The New York Times has been inconsistent in its reporting around the FBI and the investigation of the Trump campaign, which led to the appointment of special counsel Robert Mueller.
Fox News’ Howard Kurtz reports about the paper’s changed tune: “The New York Times has run a rather stunning correction, only a year and a half after the fact. Deeply embedded in a lengthy and newsworthy piece about the origins of the FBI investigation of the Trump campaign, the paper had to revisit its old story on the very same subject: ‘When The New York Times tried to assess the state of the investigation in October 2016, law enforcement officials cautioned against drawing any conclusions, resulting in a story that significantly played down the case.’
“…. The paper casts the FBI’s judgments—and even misjudgments—in a sympathetic light. Yes, the bureau was aggressive in the Hillary Clinton investigation—with James Comey talking about the probe and later its reopening—because everyone there thought she would win and they might be criticized for going soft on her. The FBI was cautious on Trump because everyone thought he would lose.”
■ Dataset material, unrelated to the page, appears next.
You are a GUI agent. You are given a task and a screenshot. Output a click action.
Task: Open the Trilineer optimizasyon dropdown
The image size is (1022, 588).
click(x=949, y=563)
Kurtz also writes that Trump yesterday linked to a National Review piece by Andrew McCarthy, who called the Times analysis “bunk” because the investigation into Hillary Clinton was a criminal probe around her email server but the counterintelligence probe of Trump occured with the hope of turning up evidence to use against him.
“What the Times story makes explicit, with studious understatement, is that the Obama administration used its counterintelligence powers to investigate the opposition party’s presidential campaign,” McCarthy writes.
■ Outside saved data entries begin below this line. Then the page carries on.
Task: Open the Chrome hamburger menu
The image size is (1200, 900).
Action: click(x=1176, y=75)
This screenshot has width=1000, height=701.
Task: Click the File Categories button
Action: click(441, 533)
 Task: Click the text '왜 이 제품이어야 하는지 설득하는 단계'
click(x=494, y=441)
“That is, there was no criminal predicate to justify an investigation of any Trump-campaign official. So, the FBI did not open a criminal investigation. Instead, the bureau opened a counterintelligence investigation and hoped that evidence of crimes committed by Trump officials would emerge. But it is an abuse of power to use counterintelligence powers, including spying and electronic surveillance, to conduct what is actually a criminal investigation.”